The Israeli response to the Trump initiative should be a demand for an international recognition of Israel’s sovereignty in the Golan Heights and a demand for a comprehensive agreement, which won’t allow the presence of Iranian and Hezbollah forces in the Syrian Golan Heights, west of the Damascus-Suwayda road and south of the Damascus-Beirut road. Israel, in return, would pledge that a fulfillment of these two demands would pave the way for practical negotiations with the Palestinian Authority.
Israel has good reason to demand a stabilization of the northern border as part of a preliminary diplomatic move. This is more urgent and important than reaching agreements with and making concessions to the Palestinian Authority.
In the Oslo Agreements and later on, Israel made significant concessions and offered even more significant concessions, while the PA didn’t offer and didn’t provide a thing in return, and even committed terrorism against Israel. The little that was achieved was the security cooperation, and that only happened after Yasser Arafat’s death.
Now, with a proposal for renewed negotiations as part of the comprehensive regional agreement with the moderate Arab states on the table, it’s time to demand something in return before offering further compromises.
This return could be a recognition of Israel’s sovereignty in the Golan Heights and security arrangements on our northern border.

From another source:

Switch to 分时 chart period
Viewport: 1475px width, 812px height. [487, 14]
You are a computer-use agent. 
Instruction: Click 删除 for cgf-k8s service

It will make it much easier for the Israeli government and the Israeli society to move towards another agreement with the PA, and it isn’t an obstacle to negotiations with the Palestinians.
A rare opportunity
The major changes the Middle East is going through and the results of the brutal civil war in Syria have changed the states’ borders, and these borders won’t go back to what they were since the Sykes–Picot Agreement. Now is the time to set the line established in the 1974 Agreement on Disengagement as the international border between Israel and Syria.
With a diplomatic effort and proper PR activities, we will succeed in enlisting the support of the moderate Arab states, which see terror-spreading Iran as the threat to stability in the Middle East.
Trump’s sympathy towards Israel and his desire to reach a foreign policy achievement in the Middle East, while Syrian President Assad is weak and dependent on Russia and on President Vladimir Putin, create a rare opportunity to make good out of a bad situation.
Instead of keeping up with the negative reactions, instead of constantly being dragged, Israel should see Trump’s proposal as an opportunity to start initiating again. We have a chance to demand and gain international recognition of Israel’s sovereignty in the Golan Heights, and it’s an opportunity we must not waste.
Major-General (res.) Amiram Levin is a former IDF Northern Command chief.